Ganhando ou perdendo a batalha nos tribunais, o imbroglio deixará sequelas.em um momento sensível, pois a Austrália vai às urnas ainda neste primeiro semestre.
Scott Morrison tenta a reeleição com a popularidade − conquistada no início da pandemia − em queda livre.
Ela havia dobrado em um ano − de 29% para 54%, em meados de 2020. A pesquisa mais recente do Ipsos, de novembro, registrou declínio de 12 pontos percentuais.
As próximas pesquisas − ou as urnas − mostrarão o efeito Djokovic.
Boris, atingido por quatro letras: BYOB
Já Boris Johnson não foi surpreendido por um antivacina que desembarcou em seu território.
A imagem do ex-jornalista que virou político − e sabe como funcionam as coisas ali − vem sendo corroída há semanas por notícias sobre doações mal explicadas para obras em sua residência oficial e encontros proibidos em Downing Street 10 durante o lockdown.
Tudo vinha sendo justificado como encontros de trabalho, sem que o primeiro-ministro tivesse participado de nada que não fosse profissional.
Até que veio a famigerada sigla: BOYB, de Bring Your Own Booze (traga sua própria bebida), a cereja do bolo do “Partygate”.
Ela estava em um e-mail enviado a mais de 100 destinatários por Martin Reynolds, seu secretário pessoal, e revelado pela ITV.
Era um convite para um encontro aproveitando o “lovely weather” em 20 de maio de 2020, quando o país chorava por internados, mortos e prejuízos de uma pandemia descontrolada.
Não tem como ser tratado como trabalho nem pelo mais cara de pau dos assessores.
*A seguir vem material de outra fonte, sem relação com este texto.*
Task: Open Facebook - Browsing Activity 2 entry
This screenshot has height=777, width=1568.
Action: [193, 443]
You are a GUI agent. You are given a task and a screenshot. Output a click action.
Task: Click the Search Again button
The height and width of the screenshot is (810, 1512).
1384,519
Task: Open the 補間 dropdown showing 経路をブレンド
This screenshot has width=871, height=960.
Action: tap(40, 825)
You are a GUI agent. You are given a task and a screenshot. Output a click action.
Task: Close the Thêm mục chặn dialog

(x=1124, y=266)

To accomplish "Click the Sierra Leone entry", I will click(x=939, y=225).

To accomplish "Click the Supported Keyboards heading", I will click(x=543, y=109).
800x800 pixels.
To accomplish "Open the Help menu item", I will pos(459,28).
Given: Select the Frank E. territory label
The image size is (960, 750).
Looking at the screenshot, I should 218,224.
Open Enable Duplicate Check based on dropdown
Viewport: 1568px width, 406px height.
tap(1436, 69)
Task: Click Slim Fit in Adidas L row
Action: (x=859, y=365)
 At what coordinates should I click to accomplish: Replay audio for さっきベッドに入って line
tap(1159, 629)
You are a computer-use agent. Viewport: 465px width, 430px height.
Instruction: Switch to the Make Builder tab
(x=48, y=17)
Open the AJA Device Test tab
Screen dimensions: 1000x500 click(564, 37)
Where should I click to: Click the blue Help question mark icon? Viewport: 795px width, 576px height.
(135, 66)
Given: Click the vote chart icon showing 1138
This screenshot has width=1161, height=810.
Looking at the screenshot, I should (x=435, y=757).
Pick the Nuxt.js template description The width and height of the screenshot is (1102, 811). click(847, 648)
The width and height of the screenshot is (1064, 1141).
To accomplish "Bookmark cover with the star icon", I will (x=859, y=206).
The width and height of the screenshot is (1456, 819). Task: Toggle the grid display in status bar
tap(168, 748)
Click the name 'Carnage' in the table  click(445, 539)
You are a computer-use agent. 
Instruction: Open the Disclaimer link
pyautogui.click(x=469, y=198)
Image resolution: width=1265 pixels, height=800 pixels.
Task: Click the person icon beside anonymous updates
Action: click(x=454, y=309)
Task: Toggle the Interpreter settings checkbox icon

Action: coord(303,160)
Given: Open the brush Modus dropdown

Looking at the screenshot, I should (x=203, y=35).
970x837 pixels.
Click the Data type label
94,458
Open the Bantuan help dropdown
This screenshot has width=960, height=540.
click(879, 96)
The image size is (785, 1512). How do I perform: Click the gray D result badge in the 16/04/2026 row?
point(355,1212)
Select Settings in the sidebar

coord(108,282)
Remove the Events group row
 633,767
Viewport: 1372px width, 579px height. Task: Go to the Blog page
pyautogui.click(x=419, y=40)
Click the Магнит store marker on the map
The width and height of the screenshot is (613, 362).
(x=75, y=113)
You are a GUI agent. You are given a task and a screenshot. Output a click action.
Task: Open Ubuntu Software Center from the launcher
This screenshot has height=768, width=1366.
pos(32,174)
Pior: o primeiro-ministro e a mulher estariam lá.
O tamanho da corrosão de Johnson foi medido por uma pesquisa do Instituto YouGov para a Sky News. Pela primeira vez em sua gestão, mais da metade da população (56%) acha que ele deve renunciar e 17% não têm certeza, restando apenas 27% ainda confiantes em sua liderança.
Nesse dia, todas as capas dos principais jornais britânicos estamparam o mesmo assunto.
Na quarta-feira (12/1), ele enfureceu mais ainda o país e seu próprio partido ao dar desculpas esfarrapadas no Parlamento, como a de que não tinha se dado conta de que o encontro com queijos e vinhos no qual foi fotografado era uma atividade social proibida. Elevou à estratosfera as pressões por renúncia.
Novak, o no-vaxx
Mas se há um ganhador entre os perdedores da semana ele se chama Novak Djokovic, mesmo que a Austrália acabe cassando o seu visto.
Além de herói dos anti-Morrison e dos sérvios − que se reuniram em Melbourne com bandeiras do país e bandas de música folclórica −, Djokovic entrou de vez para o panteão dos heróis antivacina, dando uma ajudinha providencial aos que insistem em desafiar a ciência.